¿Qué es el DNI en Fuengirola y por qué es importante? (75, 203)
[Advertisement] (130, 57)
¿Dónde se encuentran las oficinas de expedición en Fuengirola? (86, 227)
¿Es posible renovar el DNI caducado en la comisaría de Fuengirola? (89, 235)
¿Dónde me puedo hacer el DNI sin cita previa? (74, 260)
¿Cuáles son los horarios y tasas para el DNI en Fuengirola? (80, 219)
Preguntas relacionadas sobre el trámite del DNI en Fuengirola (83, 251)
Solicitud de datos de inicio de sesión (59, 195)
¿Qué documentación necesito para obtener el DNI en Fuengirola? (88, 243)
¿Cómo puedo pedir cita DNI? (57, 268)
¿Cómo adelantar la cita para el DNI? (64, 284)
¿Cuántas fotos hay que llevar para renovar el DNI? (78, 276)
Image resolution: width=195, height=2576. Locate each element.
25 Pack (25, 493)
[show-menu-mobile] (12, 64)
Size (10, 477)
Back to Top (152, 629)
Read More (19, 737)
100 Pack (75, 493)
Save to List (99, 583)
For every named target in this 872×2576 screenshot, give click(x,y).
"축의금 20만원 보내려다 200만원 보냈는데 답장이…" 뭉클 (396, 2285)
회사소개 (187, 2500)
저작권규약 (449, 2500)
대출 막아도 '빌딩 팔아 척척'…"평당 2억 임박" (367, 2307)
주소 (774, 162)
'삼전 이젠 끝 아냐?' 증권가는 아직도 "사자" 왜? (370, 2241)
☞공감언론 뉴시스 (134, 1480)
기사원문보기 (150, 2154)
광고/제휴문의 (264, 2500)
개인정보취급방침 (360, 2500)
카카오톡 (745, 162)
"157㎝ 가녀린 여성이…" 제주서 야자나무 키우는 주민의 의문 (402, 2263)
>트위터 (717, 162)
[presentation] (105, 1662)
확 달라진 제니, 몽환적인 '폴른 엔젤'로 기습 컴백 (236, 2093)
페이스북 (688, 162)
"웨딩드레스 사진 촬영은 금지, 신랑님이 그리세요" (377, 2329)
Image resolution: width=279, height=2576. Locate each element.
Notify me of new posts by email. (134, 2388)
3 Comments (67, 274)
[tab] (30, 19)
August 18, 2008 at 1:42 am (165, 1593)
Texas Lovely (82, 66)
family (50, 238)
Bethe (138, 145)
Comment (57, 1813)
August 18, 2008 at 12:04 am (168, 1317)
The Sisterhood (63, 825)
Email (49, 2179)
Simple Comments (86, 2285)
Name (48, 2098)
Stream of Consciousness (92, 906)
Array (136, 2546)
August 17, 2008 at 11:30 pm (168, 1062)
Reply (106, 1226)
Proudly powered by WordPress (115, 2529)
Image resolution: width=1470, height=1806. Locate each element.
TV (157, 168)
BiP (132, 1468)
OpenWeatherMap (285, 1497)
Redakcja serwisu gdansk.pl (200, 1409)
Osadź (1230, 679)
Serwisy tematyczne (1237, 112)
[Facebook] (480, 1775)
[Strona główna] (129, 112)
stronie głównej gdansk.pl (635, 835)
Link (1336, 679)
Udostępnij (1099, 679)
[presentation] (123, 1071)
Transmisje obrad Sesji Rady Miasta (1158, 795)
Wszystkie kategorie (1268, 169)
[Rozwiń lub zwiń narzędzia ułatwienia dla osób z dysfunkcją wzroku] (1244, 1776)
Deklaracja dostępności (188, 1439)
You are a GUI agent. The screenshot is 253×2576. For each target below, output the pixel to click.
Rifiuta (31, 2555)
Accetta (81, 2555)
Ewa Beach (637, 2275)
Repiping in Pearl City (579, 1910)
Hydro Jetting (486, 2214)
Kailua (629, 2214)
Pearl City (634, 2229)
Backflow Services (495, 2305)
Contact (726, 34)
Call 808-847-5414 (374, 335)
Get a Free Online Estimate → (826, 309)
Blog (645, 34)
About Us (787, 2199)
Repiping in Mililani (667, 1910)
= = =
### What is needed
In the data above, retype exactly and only the lines between the one holding "Size (10, 477)" and the one holding "Name (48, 2098)", inclusive.

### Reply
Size (10, 477)
Back to Top (152, 629)
Read More (19, 737)
100 Pack (75, 493)
Save to List (99, 583)
For every named target in this 872×2576 screenshot, give click(x,y).
"축의금 20만원 보내려다 200만원 보냈는데 답장이…" 뭉클 (396, 2285)
회사소개 (187, 2500)
저작권규약 (449, 2500)
대출 막아도 '빌딩 팔아 척척'…"평당 2억 임박" (367, 2307)
주소 (774, 162)
'삼전 이젠 끝 아냐?' 증권가는 아직도 "사자" 왜? (370, 2241)
☞공감언론 뉴시스 (134, 1480)
기사원문보기 (150, 2154)
광고/제휴문의 (264, 2500)
개인정보취급방침 (360, 2500)
카카오톡 (745, 162)
"157㎝ 가녀린 여성이…" 제주서 야자나무 키우는 주민의 의문 (402, 2263)
>트위터 (717, 162)
[presentation] (105, 1662)
확 달라진 제니, 몽환적인 '폴른 엔젤'로 기습 컴백 (236, 2093)
페이스북 (688, 162)
"웨딩드레스 사진 촬영은 금지, 신랑님이 그리세요" (377, 2329)
Image resolution: width=279, height=2576. Locate each element.
Notify me of new posts by email. (134, 2388)
3 Comments (67, 274)
[tab] (30, 19)
August 18, 2008 at 1:42 am (165, 1593)
Texas Lovely (82, 66)
family (50, 238)
Bethe (138, 145)
Comment (57, 1813)
August 18, 2008 at 12:04 am (168, 1317)
The Sisterhood (63, 825)
Email (49, 2179)
Simple Comments (86, 2285)
Name (48, 2098)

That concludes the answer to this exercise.